If you wish to acquire a real estate in Ecuador, you need to understand the tax implications too. If you think that buying a property or owning one will increase your net worth – you are right. But when you are calculating your expected profits, you may want to consider the taxes that you have to pay too. That way, you can determine if you will really be profiting from this investment or not.
Your taxes will be paid to the government and whatever you will pay will depend on the specific conditions of your real estate ownership. The tax obligation will also depend on how you will use your property. It is very important that you identify the specific tax or taxes that you need to pay off so you will not get into trouble with the Ecuadorian government. After all, this is where they get funds for their budget. You can expect that they will come after you if you forget to pay your taxes for any real estate in Ecuador that you own.
Different taxes that you will encounter when owning Ecuador real estate
So what are the taxes that you are obliged to pay when you are dealing with Ecuador real estate?
Just like in the US, the taxes that you will pay for will be based on the transaction, municipal value, location or how you intend to use the property that you own. In terms of the municipal value, it is usually 2% of the market value of the property – at least this is true in Ecuador. When it comes to the location, there is a difference if your real estate in Ecuador is located in a rural or urban area.
But for the sake of identifying the tax obligations that you need to familiarize yourself with, here are the important ones that you need to know.
Transfer tax. When you buy the property, you are charged with a registration tax so you can transfer the property under your name. This is what is known as the transfer tax. It is usually 1% of the municipal value that is indicated in the deed. This can only be shouldered by the buyer and not the seller.
Property tax. This is applicable for real estate in Ecuador that is used for residential and commercial purposes by the owner themselves – although both follow different schedules. This is based on the value of the property and the current rate in both the city and rural areas. For instance, the annual property tax in Quito will be higher than that in Loja. You should also check for tax discounts for homeowners who are aged 65 and above.
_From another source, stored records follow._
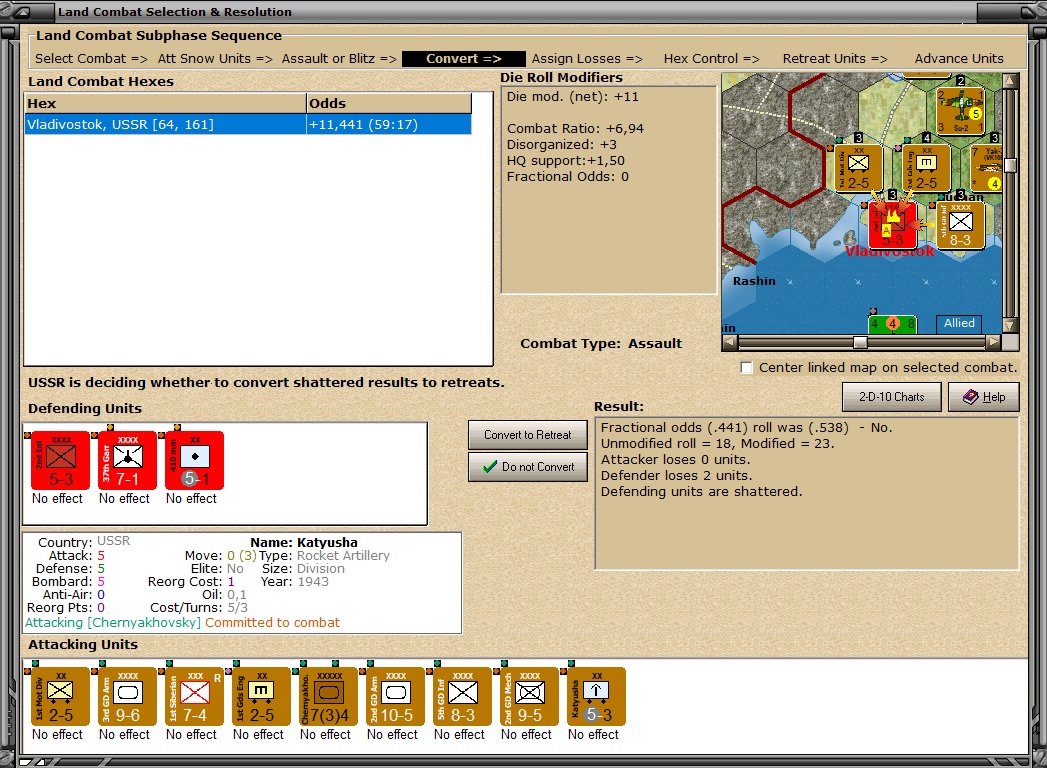This screenshot has width=1047, height=768.
Task: Select the 5th GD Inf 8-3 attacker
Action: (459, 697)
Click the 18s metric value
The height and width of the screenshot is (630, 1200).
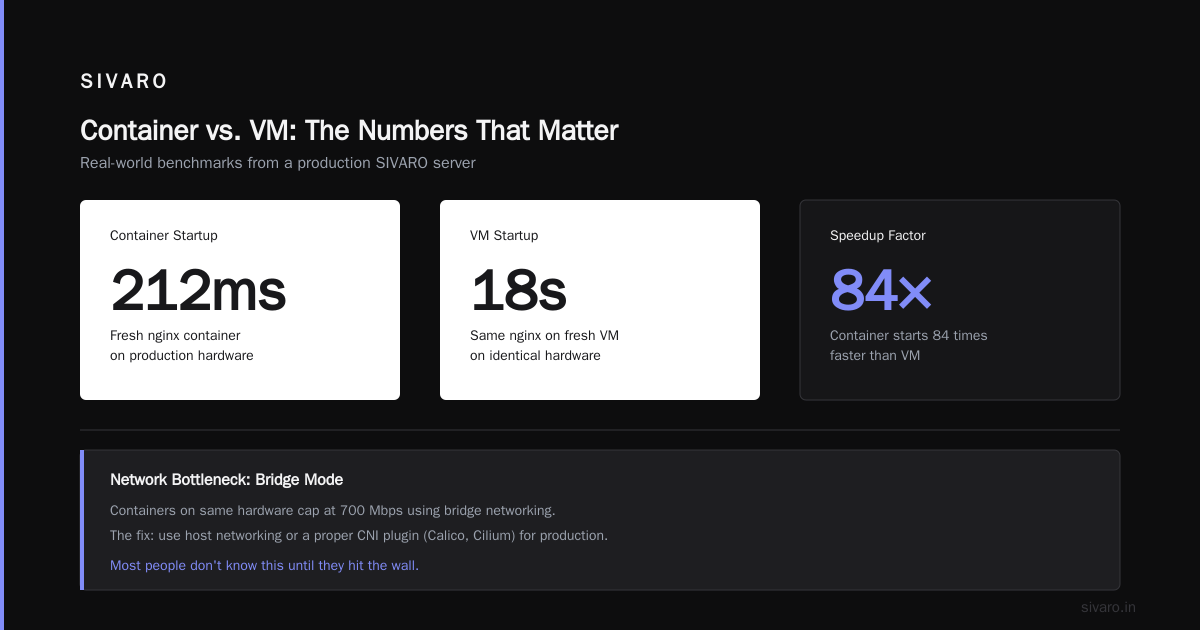518,291
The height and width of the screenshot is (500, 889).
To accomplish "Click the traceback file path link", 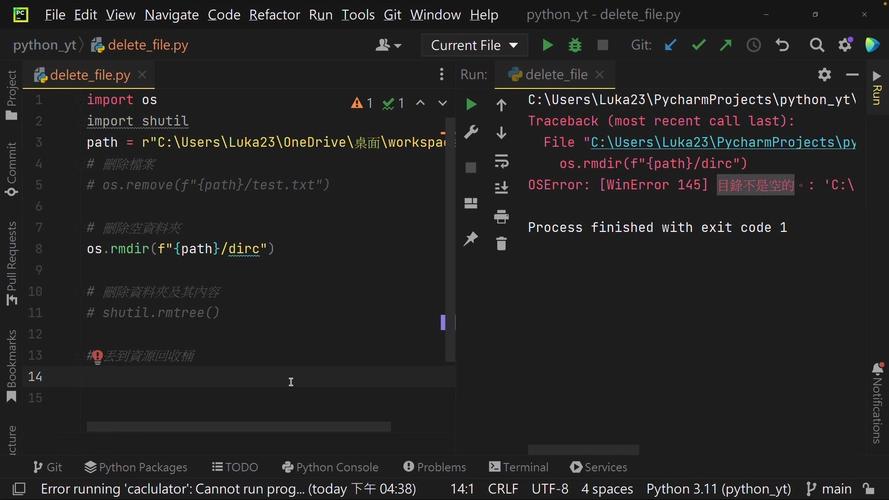I will tap(722, 143).
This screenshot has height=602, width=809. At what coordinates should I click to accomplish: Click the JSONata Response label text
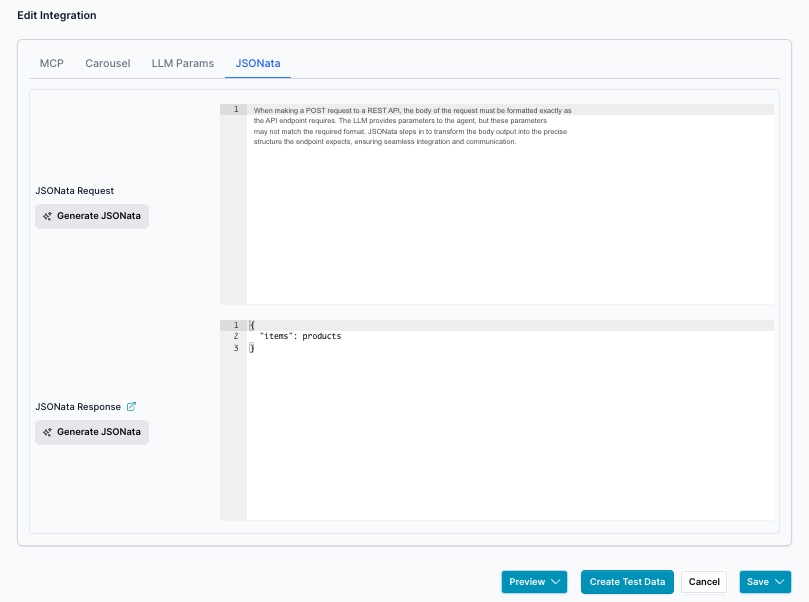pos(78,407)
Rental Income tax. If you bought real estate in Ecuador for rental purposes, any income that you derive from that will be considered as a regular income. That means it will be charged according to the amount that you earned. The Ecuador government follows a progressive rate – that means the bigger the income, the higher the rate. So you can expect to pay taxes of up to 25% of the net income that you got from your rental property.
Capital Gains tax. In the event that you want to sell the property that you own in Ecuador, any net gain that you got from it will be subjected to taxes of up to 25%. The gain will be computed based on the difference between the municipal value of the property and your selling price.
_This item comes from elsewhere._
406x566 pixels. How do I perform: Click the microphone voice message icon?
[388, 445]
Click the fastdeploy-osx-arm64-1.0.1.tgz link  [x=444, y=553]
Gift or Inheritance tax. The gift tax is only applicable if the recipient of the gift wants a legal transfer of property under his/her name. Otherwise, it will not be taxed. For inheritance tax, it will only be levied progressively – between 5% and 25%, depending on the income tax rate.
Consider these taxes when you are buying real estate in Ecuador. Make sure they are met as needed so that any transaction that involves your property will not be questioned by the Ecuadorian government.